The signals that recur across DetectFlow engagements:
- The detection backlog grows faster than the team can maintain. The classic shape: new threats land in the threat-intelligence feed, the team writes detections for them, the existing detections drift in maintenance mode, and the velocity drops every quarter even though the headcount is stable.
- Analyst time is consumed by tuning rather than hunting. When the senior analysts spend their week chasing false positives in existing rules instead of investigating novel patterns, the program has flipped from offense to defense at the wrong layer.
- Incident retros surface detections that should have fired and didn't. The rule existed; the rule didn't catch the incident. Either the underlying telemetry shifted and the rule silently broke, or the rule's logic missed a variant that an attacker found.
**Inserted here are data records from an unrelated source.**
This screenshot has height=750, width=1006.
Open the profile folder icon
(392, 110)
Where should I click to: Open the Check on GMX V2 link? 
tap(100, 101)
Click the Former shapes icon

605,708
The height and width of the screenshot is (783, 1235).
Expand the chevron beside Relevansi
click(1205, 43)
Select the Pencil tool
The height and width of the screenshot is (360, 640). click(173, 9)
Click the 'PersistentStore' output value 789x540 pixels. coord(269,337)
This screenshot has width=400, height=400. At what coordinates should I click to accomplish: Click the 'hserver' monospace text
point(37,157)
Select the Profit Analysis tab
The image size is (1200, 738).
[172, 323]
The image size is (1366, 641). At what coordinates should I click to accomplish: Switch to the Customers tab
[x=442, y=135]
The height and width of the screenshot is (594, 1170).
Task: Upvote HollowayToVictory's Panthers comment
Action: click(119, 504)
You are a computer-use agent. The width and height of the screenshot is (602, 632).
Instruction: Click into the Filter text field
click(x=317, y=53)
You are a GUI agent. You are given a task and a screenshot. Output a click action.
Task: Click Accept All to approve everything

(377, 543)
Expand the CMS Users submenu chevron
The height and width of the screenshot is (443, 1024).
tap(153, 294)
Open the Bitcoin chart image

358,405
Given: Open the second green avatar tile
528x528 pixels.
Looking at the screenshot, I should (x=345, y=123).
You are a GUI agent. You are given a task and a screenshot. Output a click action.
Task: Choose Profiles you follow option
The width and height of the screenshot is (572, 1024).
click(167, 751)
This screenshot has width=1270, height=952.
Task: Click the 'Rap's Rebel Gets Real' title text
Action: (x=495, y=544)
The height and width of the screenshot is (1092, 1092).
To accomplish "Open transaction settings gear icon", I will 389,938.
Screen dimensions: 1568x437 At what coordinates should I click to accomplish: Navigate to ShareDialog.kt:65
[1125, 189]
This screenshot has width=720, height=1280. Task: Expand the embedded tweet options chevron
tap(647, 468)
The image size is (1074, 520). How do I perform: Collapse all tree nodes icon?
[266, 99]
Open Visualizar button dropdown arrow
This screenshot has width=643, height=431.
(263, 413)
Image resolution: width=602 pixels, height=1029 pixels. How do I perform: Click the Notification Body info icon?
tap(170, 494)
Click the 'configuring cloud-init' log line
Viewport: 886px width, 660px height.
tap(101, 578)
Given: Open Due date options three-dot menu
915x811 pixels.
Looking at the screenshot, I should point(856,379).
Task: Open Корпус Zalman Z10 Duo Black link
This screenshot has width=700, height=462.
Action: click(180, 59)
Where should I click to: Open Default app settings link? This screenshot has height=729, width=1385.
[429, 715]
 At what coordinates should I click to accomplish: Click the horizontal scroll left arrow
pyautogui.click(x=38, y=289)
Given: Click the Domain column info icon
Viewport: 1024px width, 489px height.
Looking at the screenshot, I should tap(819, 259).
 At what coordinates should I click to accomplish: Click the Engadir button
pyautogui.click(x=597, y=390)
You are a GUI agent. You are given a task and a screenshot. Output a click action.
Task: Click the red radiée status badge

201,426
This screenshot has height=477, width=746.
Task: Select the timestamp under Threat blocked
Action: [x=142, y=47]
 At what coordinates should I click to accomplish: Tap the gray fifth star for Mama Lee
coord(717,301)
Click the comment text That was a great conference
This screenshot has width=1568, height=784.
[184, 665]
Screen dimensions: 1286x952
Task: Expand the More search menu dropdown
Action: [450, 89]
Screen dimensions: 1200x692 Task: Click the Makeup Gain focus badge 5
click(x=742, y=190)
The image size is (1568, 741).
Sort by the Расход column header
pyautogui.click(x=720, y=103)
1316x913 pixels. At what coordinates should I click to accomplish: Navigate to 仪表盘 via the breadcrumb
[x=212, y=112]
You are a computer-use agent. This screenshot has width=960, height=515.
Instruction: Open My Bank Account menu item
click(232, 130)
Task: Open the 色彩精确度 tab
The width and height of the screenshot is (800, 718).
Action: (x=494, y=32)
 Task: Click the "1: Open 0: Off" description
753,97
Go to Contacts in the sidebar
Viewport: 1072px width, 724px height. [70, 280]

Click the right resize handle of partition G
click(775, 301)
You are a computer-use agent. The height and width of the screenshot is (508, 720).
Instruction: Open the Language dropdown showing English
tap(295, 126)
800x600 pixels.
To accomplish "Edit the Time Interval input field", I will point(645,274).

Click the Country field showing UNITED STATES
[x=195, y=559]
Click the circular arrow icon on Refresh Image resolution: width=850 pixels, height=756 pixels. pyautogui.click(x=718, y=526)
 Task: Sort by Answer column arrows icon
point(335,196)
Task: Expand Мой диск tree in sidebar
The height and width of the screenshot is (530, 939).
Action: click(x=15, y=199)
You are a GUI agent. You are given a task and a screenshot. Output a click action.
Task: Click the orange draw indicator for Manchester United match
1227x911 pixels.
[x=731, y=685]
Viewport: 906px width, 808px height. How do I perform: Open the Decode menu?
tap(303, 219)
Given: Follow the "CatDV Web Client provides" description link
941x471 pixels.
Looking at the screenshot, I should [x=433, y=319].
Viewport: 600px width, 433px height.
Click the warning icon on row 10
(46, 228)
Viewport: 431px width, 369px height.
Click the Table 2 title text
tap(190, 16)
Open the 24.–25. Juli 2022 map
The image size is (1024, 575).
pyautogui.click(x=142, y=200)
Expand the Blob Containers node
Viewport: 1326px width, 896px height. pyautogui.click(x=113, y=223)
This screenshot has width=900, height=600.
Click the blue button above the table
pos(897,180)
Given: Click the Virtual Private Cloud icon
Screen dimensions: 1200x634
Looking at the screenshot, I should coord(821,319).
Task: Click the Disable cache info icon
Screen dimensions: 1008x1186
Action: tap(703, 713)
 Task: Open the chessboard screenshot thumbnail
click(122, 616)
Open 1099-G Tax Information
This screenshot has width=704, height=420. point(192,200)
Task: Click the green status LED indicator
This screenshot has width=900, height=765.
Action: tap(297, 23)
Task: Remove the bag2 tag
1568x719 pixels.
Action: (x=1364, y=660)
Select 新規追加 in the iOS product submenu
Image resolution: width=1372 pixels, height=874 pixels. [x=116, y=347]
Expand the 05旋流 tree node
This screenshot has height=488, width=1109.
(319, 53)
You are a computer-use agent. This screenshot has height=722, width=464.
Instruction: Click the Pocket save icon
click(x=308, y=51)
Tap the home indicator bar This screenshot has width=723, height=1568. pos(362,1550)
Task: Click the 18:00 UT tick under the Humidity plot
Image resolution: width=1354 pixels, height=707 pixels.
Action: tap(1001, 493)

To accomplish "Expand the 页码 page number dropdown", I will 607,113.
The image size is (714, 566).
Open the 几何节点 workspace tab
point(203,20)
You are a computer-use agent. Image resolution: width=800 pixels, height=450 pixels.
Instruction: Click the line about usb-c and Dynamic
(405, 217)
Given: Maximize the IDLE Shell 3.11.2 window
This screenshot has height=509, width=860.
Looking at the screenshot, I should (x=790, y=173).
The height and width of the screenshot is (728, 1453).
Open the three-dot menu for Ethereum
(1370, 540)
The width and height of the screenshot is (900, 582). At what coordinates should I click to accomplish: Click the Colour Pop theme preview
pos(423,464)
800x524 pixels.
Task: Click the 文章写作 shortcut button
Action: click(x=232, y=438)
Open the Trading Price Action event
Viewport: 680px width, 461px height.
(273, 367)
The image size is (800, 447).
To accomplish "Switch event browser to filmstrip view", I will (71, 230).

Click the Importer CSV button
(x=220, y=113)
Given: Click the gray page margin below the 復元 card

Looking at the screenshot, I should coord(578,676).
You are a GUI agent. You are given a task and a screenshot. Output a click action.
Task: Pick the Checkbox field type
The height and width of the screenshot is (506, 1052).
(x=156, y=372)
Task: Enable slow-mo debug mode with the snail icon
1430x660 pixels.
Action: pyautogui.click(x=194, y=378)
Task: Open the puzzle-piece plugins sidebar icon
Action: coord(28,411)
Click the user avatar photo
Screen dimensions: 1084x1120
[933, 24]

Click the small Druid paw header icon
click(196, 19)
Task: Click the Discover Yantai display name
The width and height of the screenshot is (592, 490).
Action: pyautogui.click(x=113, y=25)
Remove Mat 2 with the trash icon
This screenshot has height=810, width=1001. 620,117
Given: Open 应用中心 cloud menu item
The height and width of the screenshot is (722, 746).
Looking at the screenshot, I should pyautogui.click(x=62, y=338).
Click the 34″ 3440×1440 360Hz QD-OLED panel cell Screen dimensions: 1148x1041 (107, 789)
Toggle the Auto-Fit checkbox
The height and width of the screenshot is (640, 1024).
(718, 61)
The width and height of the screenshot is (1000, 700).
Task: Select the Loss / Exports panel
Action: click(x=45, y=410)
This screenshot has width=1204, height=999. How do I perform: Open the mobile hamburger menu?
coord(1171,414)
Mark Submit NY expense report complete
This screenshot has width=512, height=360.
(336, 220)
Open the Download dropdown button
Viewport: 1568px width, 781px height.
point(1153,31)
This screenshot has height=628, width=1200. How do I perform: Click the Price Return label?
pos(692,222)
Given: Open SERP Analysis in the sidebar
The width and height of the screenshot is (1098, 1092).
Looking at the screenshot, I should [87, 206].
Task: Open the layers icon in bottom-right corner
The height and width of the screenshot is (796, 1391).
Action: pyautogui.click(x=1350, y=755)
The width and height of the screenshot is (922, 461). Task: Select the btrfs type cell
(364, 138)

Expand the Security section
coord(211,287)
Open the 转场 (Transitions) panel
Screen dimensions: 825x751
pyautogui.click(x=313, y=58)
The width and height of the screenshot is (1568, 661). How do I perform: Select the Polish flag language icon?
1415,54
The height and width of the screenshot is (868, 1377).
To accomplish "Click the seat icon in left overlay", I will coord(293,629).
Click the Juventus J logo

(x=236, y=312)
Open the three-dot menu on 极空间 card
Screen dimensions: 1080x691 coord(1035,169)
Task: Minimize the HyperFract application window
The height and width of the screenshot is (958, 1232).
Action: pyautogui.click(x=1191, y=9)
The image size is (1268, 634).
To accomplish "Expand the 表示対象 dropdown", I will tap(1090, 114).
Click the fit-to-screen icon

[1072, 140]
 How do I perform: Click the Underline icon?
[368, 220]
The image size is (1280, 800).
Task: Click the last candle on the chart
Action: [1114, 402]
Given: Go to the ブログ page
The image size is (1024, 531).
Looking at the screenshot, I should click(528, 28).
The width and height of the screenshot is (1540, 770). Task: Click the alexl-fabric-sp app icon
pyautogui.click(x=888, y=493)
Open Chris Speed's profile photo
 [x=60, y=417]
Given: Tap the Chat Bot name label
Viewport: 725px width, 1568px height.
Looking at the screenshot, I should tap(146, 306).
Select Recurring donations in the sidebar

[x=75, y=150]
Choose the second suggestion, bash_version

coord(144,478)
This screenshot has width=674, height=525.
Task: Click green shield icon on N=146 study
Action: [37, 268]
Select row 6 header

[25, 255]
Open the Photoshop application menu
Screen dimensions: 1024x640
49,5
Both are failure modes DetectFlow's testing and telemetry feedback specifically catch.
DetectFlow doesn't replace detection engineers; it makes detection engineering scalable. The engagement is structurally complementary to the MOAR work — the data platform that supports detection-content portability is the same data platform that supports the testing and telemetry-feedback infrastructure DetectFlow runs on. The two often ship together when the migration scope warrants it.
The engagement shape
Detection Engineering Modernization — the productized form.
Detection Engineering Modernization ($50K–$120K, 4–8 weeks). The full DetectFlow engagement. Pricing scales with use-case count and platform complexity. The deliverables:
- Maturity assessment. Defined → Managed → Optimized framework, mapped against the existing program. Not aspirational — based on the actual artifacts the program produces today.
- 100–200 use cases organized by MITRE ATT&CK technique. The starting catalog; production environments add to it from there.
- D3FEND defensive-technique mapping. Layered on top of the ATT&CK coverage to produce the dual-framework heatmap.
- Platform-agnostic detection content. Authored in the existing platform's language; portability framework documented for future migrations.
- Coverage gap heatmap. What the program detects, what it nominally covers but with weak rules, what it doesn't cover at all. Drives the prioritization conversation for the next quarter.
- Tuning playbook for false-positive reduction. The patterns that recur across SOCs, encoded as repeatable steps the team can apply without consulting calls.
Strong synergy with MOAR. Frequently sold as a follow-on once the architecture decision has settled — the data platform gets built, then the detection program runs on it. For shops staying on Splunk or Sentinel, the DetectFlow engagement runs against the existing platform without requiring a platform migration first.
Detection content treated as software, not as craft.
MOAR is the data platform. MLOps-hunting is the next layer. DetectFlow is the discipline that makes both operationally tractable.